- Opening Delimiter -
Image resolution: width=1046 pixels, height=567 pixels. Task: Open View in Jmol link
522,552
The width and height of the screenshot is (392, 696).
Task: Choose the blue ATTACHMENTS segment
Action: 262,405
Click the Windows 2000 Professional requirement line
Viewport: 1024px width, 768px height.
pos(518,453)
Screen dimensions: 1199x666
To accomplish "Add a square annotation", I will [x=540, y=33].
- Closing Delimiter -
- Opening Delimiter -
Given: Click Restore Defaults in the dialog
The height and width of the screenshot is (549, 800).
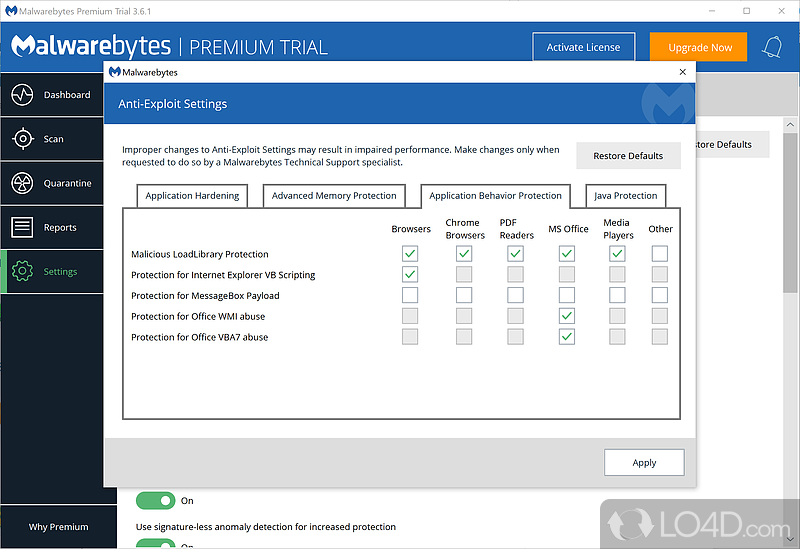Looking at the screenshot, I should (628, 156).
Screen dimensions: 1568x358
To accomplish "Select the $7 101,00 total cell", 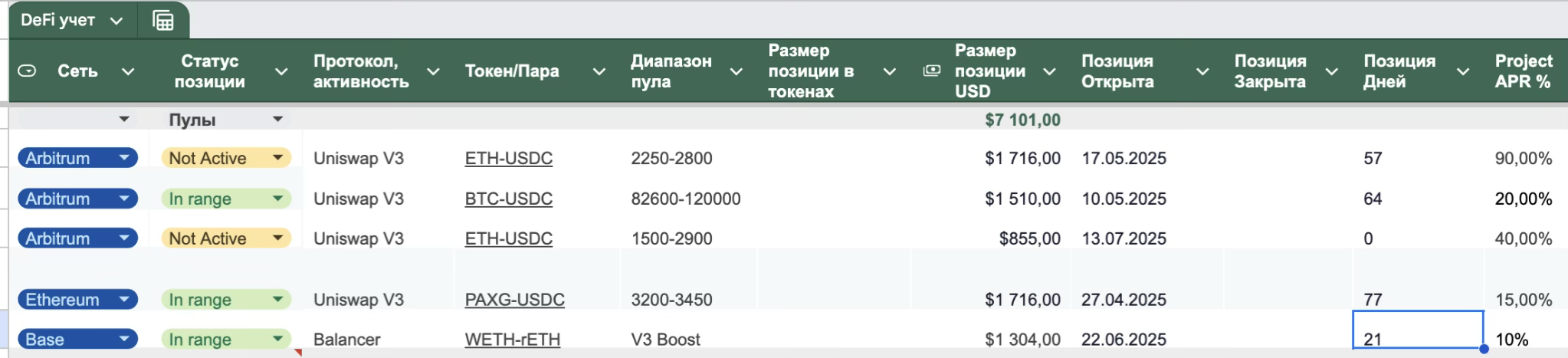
- Closing Delimiter -
- [ASSIGNED TASK]
Only the lines containing "dimensions" are needed; copy each of them from the data.

- [RESPONSE TO THIS EXERCISE]
Screen dimensions: 1199x666
Screen dimensions: 1568x358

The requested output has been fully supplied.